===== Provided records

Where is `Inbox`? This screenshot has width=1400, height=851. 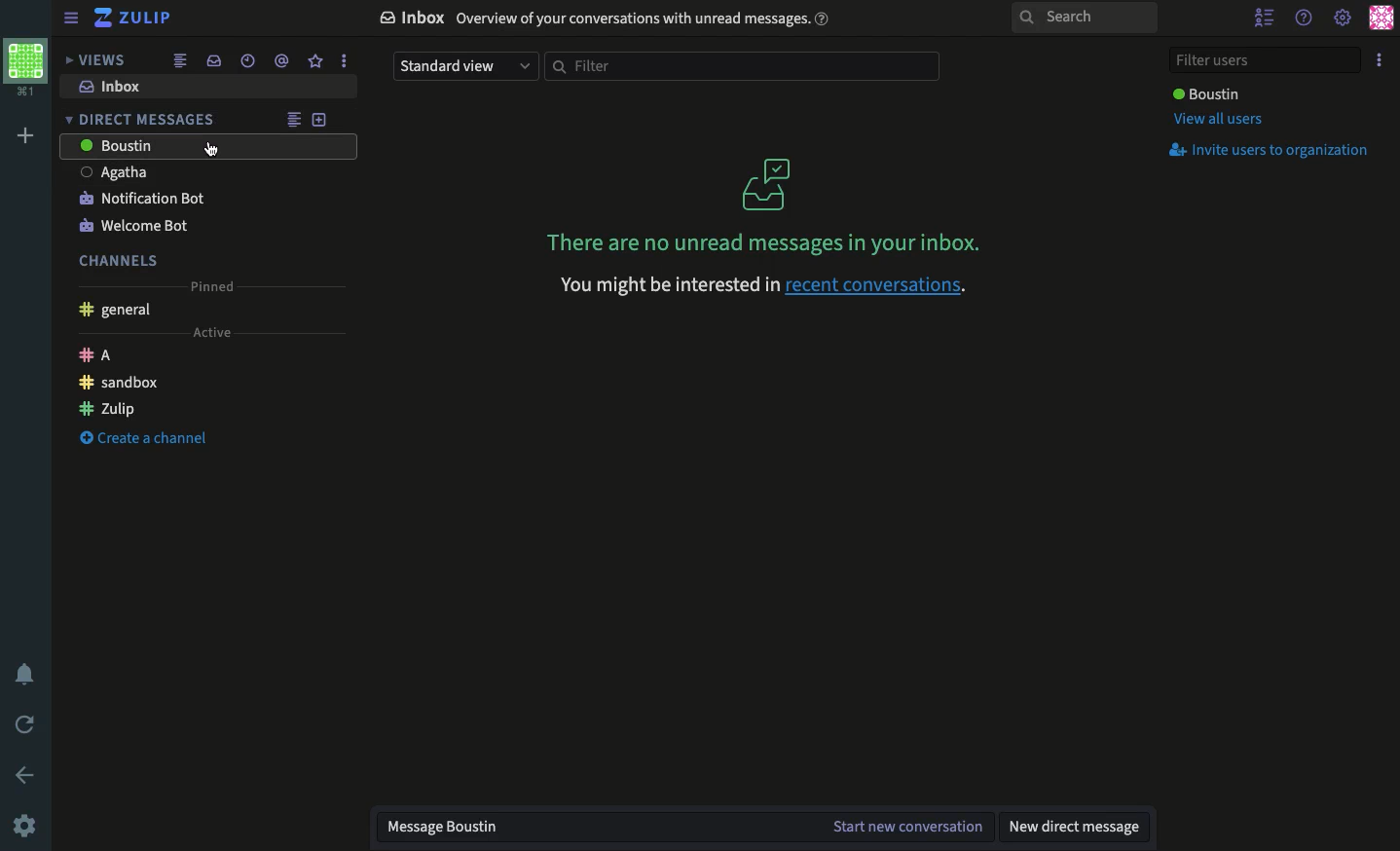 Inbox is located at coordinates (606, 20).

==========
===== Provided records

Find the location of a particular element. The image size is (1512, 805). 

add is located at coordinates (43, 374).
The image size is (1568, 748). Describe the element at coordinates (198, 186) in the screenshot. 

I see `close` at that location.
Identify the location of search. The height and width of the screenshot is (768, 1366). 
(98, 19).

==========

- What the task requires
Pick out every line in the entries above that contains the string "image" and copy each one. Letter case counts.

- Correct output
Find the location of a particular element. The image size is (1512, 805). 
The image size is (1568, 748). Describe the element at coordinates (198, 186) in the screenshot. 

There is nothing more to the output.